On June 5, the Georgia Court of Appeals issued an important decision in a dispute between an accident victim and his insurance company over whether his policy covered uninsured and underinsured motorist damage. The case centered on the victim’s allegation that the insurance agent that sold him the policy illegally forged his name on a waiver depriving him of such coverage. The insurance company argued that even if the victim’s name was forged, it relied in good faith on the waiver. The trial court sided with the insurance company and granted it summary judgment. The Court of Appeals reversed and returned the case for trial.

Assaf v. Cincinnati Insurance Company

While walking alongside a road, the victim was struck and injured by an automobile.

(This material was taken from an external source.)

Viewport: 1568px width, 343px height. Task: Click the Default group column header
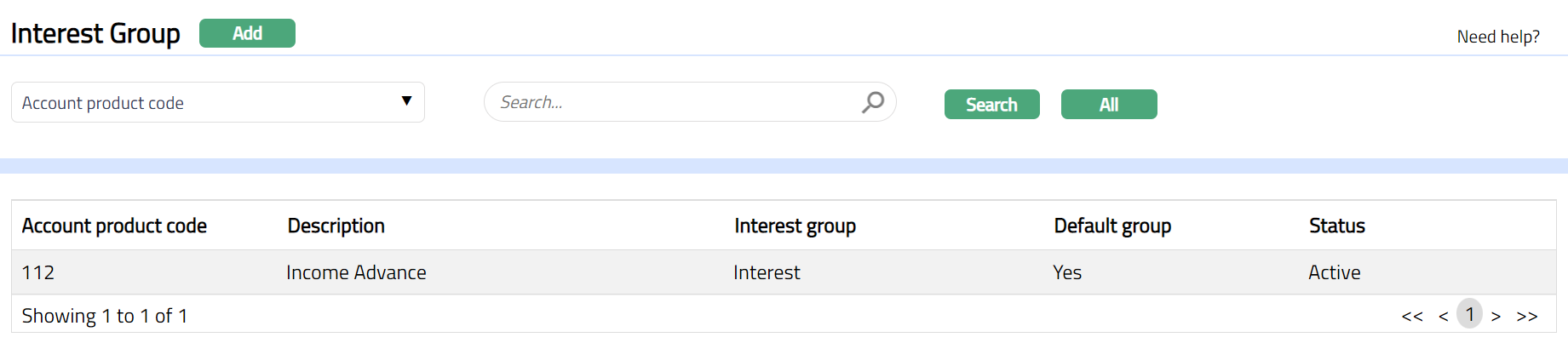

The vehicle was not insured. Accordingly, the victim filed a claim with his own automobile insurance insurance company for uninsured/underinsured motorist coverage. The victim said his policy covered up to $1 million in coverage.

The insurance company acknowledged the victim held an umbrella policy but said it did not provide excess uninsured/underinsured motorist coverage. In fact, the insurance company produced a copy of the victim’s insurance application, which included an express waiver of such coverage signed by the victim. Prior to 2009, when this policy was first issued, Georgia insurance law declared umbrella policies included uninsured/underinsured motorist coverage unless the policyholder signed a written waiver. (Undercurrent law, the opposite is true; an umbrella policy does not include such coverage unless expressly stated in writing.)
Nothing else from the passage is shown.